In a perfect world, Roy Scheider would have been allowed to make exactly one movie in the 70s and 80s where he co-stars with a shark, and then he would have had to spend the rest of that era in thrillers set in New York City.
There is something about Scheider that radiates urbane sophistication combined the underlying tension necessary to survive in that city in that time. Still Of The Night has a vibe similar to Marathon Man, just with Scheider in the Hoffman role. And yet he is also somehow the role he played in that other movie. Well, it made sense when I was watching the film.
Here, he is a psychiatrist who has a patient we first see as a corpse. This patient was the head of the acquisitions department of the prestigious auction house Christies (whoops, I mean Crispins) and, over a series of patient sessions shown in flashback, we learn he was sleeping with a newly hired assistant.
Meryl Streep plays said assistant. We had already met her by this point, as she stopped by Scheider’s office to return a watch the deceased had accidentally left at her apartment. Maybe he could give it to dead, skeezy guy’s wife for her? Scheider incredulously wonders why she didn’t just mail it to her and I agree with that suggestion. Of course, we have to introduce the love interest early so we can get to he and Streep fumbling to open a boxed gift she’s given him and we know all he can think about is her box.

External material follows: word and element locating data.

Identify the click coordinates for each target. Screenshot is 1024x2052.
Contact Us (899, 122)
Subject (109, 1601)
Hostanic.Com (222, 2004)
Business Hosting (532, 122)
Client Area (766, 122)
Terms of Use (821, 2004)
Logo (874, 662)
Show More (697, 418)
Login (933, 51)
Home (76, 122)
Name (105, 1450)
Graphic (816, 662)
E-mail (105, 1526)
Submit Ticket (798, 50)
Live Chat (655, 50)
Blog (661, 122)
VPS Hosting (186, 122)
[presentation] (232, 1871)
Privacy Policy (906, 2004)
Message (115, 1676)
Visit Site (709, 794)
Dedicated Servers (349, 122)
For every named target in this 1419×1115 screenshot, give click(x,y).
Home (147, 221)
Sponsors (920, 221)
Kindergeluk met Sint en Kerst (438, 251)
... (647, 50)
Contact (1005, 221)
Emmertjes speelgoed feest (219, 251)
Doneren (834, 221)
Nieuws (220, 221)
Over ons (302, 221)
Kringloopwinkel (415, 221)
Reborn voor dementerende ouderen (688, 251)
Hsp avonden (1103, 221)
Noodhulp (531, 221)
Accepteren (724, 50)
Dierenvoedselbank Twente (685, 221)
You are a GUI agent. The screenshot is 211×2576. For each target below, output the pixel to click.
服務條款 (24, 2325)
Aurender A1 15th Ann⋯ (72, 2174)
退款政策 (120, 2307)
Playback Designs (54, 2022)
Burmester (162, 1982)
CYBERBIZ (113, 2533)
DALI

Anyhoo: red herrings, dark hallways, muggers, auctions, dream sequence, misdirection, twist ending. The movie does all these things competently (sometimes memorably). Unfortunately, I left the movie with the nagging suspicion there are numerous, large plot holes, yet I also couldn’t bother myself to muse upon the film further.
All in all, not a bad way to pass the time if one is a fan of such thrillers. At the same time, not up to the level of such work as Agatha Christie’s—possibly not even up to the par of Agatha Crispin’s.